1. Field of the Invention
The present invention relates to microwave tubes and, more particularly, to longitudinal interaction tubes such as travelling-wave tubes or klystrons. It can even be applied to gyrotrons. The operation of these tubes is based on an exchange of energy between an electron beam and microwave energy. The electron beam is emitted in a gun, by a cathode. The gun is placed at the input of a tubular interaction space. The electron beam is long and thin. It crosses the interaction space. A focusing device surrounds the interaction space and confines the electrons of the beam to desired paths.
Microwave energy is injected into the interaction space. It interacts with the electron beam and is amplified. The microwave energy is extracted by an appropriate device at an output of the interaction space. The electron beam ends its travel in a collector located at an output of the interaction space.
The interaction space comprises a microwave circuit which is generally either a helix delay line in the case of a travelling-wave tube or a sequence of resonant cavities in the case of a klystron. The interaction space is taken to a potential that is generally a ground.
After having yielded a part of its energy to the microwave energy, the electron beam still has substantial kinetic energy when it penetrates the collector. The collector dissipates this energy in the form of heat. The collector, gun and interaction space and brought together in a vacuum envelope that is positioned on a flange mounted on a cold part. The flange contacts a heat-conducting member located between the envelope and the cold part which is cooled by natural or forced convection, by the circulation of a fluid or by radiation. The cooling is done by thermal conduction through the flange. Since the collector is the part that dissipates the greatest amount of heat, it should be especially well cooled. The envelope, at the level of the collector, is held in a clamp that generally forms one piece with the flange.
2. Description of the Prior Art
The efficiency of prior art tubes is generally low, and the energy of the electrons penetrating the collector is greater than that of the microwave collected at output of the tube. To increase this efficiency, it has been necessary to use a so-called "depressed" collector. It is sought to recover a part of the energy of the electrons of the beam by decelerating them. A depressed collector is carried to an intermediate potential between the potential of the cathode and that of the interaction space. The collector may comprise an electrode or several successive electrodes. When there are several electrodes, they are carried to potentials that decrease with distance from the interaction space. The collector then has several stages. The use of a depressed collector contributes to increasing the efficiency of the microwave tube and to reducing the difficulties encountered in removing the heat. The power dissipated as heat on the collector can be reduced to a value close to that of the microwave power at the output of the tube.

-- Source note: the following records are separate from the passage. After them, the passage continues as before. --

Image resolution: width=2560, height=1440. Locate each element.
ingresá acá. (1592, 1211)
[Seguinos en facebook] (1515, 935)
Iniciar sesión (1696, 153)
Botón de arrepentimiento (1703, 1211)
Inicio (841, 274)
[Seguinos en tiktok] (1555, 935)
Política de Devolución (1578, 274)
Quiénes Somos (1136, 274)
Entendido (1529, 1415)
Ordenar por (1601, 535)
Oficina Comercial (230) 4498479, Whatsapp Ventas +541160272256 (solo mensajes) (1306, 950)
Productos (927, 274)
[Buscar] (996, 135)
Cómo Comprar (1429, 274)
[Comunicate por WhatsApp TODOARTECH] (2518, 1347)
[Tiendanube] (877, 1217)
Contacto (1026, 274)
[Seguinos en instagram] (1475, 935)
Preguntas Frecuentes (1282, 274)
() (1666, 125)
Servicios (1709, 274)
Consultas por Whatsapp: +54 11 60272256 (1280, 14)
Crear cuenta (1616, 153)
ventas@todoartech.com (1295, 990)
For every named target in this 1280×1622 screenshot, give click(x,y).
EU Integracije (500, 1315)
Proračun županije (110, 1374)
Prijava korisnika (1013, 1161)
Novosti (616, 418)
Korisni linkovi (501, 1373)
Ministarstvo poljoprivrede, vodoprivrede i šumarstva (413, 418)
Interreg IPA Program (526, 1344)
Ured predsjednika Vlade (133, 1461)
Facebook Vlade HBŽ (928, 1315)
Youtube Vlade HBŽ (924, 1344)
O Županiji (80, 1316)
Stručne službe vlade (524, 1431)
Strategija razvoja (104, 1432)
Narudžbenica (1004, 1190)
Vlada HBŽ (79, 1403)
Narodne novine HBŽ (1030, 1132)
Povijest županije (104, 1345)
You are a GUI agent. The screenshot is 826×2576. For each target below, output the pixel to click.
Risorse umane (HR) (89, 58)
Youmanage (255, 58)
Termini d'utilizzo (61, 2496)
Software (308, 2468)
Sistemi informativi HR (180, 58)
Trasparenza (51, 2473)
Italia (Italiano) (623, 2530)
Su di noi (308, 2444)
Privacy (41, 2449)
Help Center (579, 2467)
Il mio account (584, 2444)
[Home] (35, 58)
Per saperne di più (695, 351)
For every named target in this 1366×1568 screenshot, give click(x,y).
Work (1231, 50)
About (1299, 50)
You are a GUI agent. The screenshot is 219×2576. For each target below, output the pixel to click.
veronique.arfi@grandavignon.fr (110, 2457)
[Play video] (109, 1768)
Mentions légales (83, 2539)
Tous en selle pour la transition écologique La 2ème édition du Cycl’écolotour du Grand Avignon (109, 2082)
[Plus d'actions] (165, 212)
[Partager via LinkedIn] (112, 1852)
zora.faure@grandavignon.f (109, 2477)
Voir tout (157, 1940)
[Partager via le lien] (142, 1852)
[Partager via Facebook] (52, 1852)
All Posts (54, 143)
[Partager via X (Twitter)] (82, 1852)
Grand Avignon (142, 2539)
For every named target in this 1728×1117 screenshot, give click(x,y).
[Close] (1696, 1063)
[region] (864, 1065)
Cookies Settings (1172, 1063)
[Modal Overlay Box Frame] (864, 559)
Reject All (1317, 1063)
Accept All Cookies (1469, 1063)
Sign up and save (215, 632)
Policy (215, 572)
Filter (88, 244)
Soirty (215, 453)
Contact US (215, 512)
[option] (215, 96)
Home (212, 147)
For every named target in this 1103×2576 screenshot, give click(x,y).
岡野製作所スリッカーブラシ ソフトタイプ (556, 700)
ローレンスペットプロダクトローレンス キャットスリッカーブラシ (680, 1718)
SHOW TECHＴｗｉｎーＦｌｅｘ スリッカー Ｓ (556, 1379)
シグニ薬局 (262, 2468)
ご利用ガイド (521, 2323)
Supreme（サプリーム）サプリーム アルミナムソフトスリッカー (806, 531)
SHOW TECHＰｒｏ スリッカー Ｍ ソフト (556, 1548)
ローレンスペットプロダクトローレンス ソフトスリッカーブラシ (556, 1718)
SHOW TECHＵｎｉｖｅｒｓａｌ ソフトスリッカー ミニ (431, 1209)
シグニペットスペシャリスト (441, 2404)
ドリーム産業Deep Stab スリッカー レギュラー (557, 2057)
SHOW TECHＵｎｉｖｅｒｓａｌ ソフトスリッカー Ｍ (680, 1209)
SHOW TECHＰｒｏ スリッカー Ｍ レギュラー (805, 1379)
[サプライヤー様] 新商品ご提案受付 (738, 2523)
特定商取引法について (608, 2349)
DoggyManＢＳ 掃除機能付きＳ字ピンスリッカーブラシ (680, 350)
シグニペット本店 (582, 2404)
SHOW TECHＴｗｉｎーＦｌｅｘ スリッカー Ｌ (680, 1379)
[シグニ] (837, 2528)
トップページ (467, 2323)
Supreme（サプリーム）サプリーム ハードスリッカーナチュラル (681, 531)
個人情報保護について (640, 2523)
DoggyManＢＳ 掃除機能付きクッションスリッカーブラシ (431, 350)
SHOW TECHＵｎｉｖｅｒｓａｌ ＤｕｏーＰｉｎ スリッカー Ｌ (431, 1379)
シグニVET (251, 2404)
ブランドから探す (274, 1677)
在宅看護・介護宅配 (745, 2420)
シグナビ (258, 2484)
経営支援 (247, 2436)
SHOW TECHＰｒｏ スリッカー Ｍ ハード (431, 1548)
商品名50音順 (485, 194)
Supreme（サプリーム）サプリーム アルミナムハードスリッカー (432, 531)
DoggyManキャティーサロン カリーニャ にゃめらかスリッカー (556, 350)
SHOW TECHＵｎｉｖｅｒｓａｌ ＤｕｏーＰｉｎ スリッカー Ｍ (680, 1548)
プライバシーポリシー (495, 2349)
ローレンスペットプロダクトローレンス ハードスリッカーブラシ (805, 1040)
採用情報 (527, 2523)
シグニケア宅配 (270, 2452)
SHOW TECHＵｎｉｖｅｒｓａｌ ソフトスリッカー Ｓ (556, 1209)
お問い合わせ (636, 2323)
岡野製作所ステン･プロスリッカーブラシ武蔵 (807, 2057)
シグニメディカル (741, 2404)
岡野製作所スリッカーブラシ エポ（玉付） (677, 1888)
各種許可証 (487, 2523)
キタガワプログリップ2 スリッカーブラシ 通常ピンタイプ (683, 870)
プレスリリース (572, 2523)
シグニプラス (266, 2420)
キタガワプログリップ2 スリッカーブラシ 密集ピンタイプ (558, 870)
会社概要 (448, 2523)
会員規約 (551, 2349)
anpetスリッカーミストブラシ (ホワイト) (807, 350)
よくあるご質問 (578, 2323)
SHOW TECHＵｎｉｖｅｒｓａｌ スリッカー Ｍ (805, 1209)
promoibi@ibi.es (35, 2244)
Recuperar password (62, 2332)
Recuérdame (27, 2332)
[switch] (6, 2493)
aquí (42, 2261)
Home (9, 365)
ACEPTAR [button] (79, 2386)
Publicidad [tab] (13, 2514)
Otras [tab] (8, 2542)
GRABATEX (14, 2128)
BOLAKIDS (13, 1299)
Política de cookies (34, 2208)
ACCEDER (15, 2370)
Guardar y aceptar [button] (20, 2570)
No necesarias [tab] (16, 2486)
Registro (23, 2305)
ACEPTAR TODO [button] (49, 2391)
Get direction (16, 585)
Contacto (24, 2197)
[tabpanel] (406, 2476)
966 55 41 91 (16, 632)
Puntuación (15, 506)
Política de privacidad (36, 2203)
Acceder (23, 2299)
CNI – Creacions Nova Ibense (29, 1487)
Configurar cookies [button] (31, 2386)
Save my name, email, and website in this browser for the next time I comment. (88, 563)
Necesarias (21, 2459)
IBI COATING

This power very often continues to remain high and its discharge calls for a substantial exchange surface area between the flange and the cold part. This may raise problems if it is desired to restrict the space occupied by the tube.
The collector is formed by one or more electrodes in the form of cups, drilled in their central part, insulated from the conductive envelope by non-conductive rods. There may be a difference in temperature of some degrees centigrade between the internal and the external walls of the electrodes. There may be a difference of some tens of degrees between the face of the rods in contact with the electrodes and the face in contact with the envelope. There may be a difference of some hundreds of degrees between the face of the flange in contact with the envelope and the face in contact with the cold part.
Another known approach used to improve the cooling of the tube and notably that of the collector is to integrate heat channels between the electrodes and the envelope of the collector. However, this approach leads to a heavy and bulky tube, the operation of which may border on inefficiency.